==== Records for this exercise ====
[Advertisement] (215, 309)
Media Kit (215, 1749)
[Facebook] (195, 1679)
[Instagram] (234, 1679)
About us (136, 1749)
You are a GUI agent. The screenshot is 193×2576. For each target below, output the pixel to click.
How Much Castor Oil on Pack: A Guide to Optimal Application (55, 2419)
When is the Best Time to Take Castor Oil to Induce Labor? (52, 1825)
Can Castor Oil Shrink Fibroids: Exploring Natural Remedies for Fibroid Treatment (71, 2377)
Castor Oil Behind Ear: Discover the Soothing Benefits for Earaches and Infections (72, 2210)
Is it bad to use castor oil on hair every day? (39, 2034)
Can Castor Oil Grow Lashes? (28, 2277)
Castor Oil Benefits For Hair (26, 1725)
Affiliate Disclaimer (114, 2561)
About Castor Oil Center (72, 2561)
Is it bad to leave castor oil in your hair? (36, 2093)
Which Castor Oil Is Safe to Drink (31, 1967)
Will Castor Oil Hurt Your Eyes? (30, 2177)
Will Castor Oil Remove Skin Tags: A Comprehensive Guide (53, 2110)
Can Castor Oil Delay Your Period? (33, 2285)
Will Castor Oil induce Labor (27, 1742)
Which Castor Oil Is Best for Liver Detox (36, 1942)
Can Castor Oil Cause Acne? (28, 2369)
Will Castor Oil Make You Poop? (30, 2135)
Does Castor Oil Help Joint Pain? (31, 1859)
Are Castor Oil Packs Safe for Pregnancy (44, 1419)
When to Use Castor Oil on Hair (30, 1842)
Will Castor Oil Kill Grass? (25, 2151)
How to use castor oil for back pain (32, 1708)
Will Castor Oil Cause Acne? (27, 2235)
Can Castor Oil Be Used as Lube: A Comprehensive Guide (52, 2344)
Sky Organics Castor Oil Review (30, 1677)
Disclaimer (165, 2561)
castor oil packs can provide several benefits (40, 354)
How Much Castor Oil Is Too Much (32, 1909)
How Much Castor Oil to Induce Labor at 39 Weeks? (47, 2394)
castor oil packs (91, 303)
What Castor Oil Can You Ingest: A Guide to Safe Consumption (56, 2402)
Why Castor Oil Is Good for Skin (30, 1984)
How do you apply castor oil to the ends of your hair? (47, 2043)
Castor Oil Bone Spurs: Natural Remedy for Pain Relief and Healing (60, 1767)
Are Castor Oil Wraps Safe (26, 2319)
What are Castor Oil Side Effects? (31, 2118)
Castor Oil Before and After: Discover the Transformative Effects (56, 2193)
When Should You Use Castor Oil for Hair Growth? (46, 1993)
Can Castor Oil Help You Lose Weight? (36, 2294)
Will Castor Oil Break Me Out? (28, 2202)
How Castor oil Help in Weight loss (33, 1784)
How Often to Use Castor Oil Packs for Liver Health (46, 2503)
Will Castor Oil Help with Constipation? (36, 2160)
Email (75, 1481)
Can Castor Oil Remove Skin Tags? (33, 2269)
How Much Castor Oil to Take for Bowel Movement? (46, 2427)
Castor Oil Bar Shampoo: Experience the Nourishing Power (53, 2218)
====
◆ Description of the task
Among the entries above, how many lines include the word "Discover"? Reply with the number only.

◆ Answer
2